Rimorchi e semirimorchi, maggio in forte frenata: immatricolazioni giù del 20,4%

l mercato dei rimorchi e semirimorchi torna a rallentare bruscamente. Secondo le stime elaborate dal Centro Studi e Statistiche di UNRAE sulla base dei dati di immatricolazione forniti dal Ministero delle Infrastrutture e dei Trasporti, nel mese di maggio 2026 il comparto dei veicoli rimorchiati con massa totale a terra superiore alle 3,5 tonnellate ha registrato una flessione del 20,4% rispetto allo stesso periodo del 2025.

Le immatricolazioni si sono fermate a 1.333 unità contro le 1.674 rilevate a maggio dello scorso anno, un confronto che risente anche della presenza di un giorno lavorativo in meno rispetto al 2025. Il risultato negativo di maggio impatta inevitabilmente anche sull’andamento complessivo dei primi cinque mesi del 2026: il cumulato annuale evidenzia infatti una contrazione del 2,4%, con 6.342 unità immatricolate contro le 6.496 registrate nello stesso periodo dell’anno precedente.

Secondo Michele Mastagni, Coordinatore del Gruppo Rimorchi, Semirimorchi e Allestimenti di UNRAE, il mercato continua a subire gli effetti di uno scenario economico e geopolitico caratterizzato da forte instabilità. Le imprese di autotrasporto si trovano infatti a operare in un contesto segnato da costi elevati, marginalità ridotte e scarsa visibilità sulle prospettive di breve periodo, elementi che stanno rallentando le decisioni di investimento e il rinnovo delle flotte.

Particolarmente critico appare inoltre il dato relativo all’età media del parco circolante italiano dei veicoli trainati, che ha raggiunto i 17,5 anni, il livello più elevato tra tutte le categorie di veicoli.
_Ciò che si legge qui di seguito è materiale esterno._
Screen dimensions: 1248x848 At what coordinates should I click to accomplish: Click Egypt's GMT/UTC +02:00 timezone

Una situazione che, oltre a incidere sulla sicurezza stradale, penalizza anche l’efficienza logistica, la sostenibilità ambientale e la competitività delle aziende italiane rispetto ai principali competitor europei.
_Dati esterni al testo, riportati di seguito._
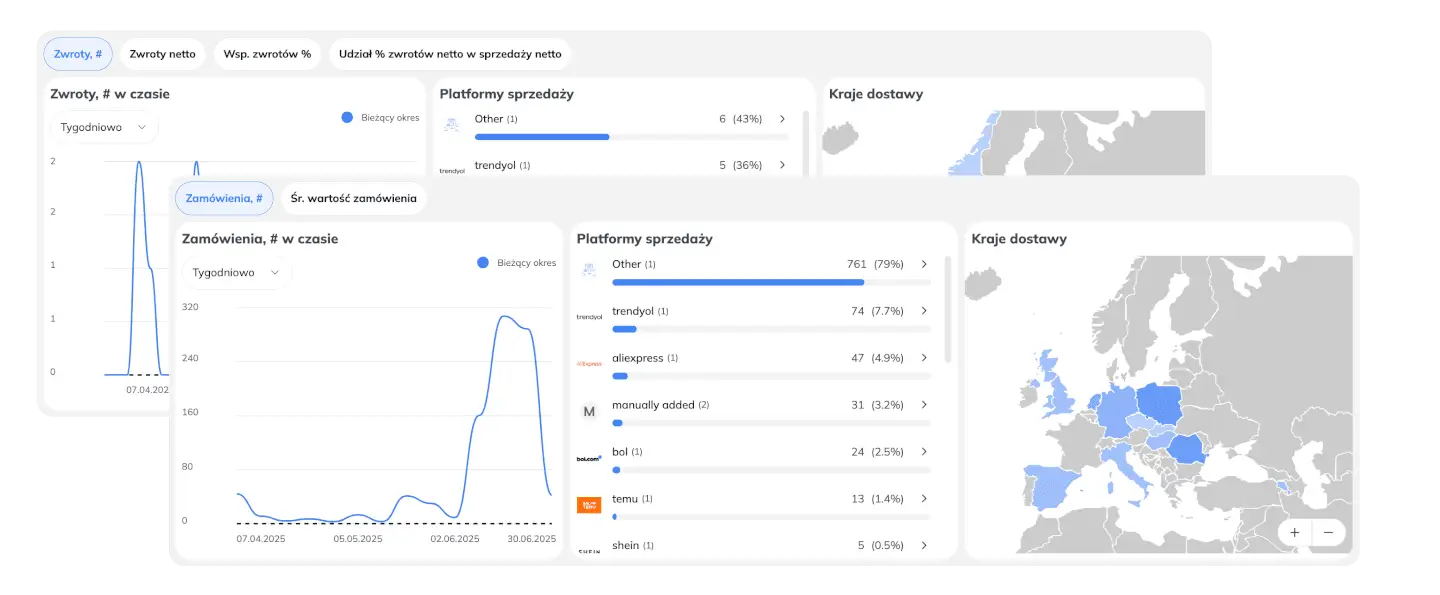Zoom in the delivery countries map

(x=1294, y=532)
Il settore guarda ora con attenzione al Fondo pluriennale per l’autotrasporto 2027-2031, considerato uno strumento strategico per sostenere gli investimenti e favorire il progressivo svecchiamento del parco mezzi. Secondo UNRAE sarà fondamentale definire rapidamente le modalità attuative e rendere operative le risorse, evitando ulteriori rallentamenti nelle scelte di acquisto da parte delle imprese.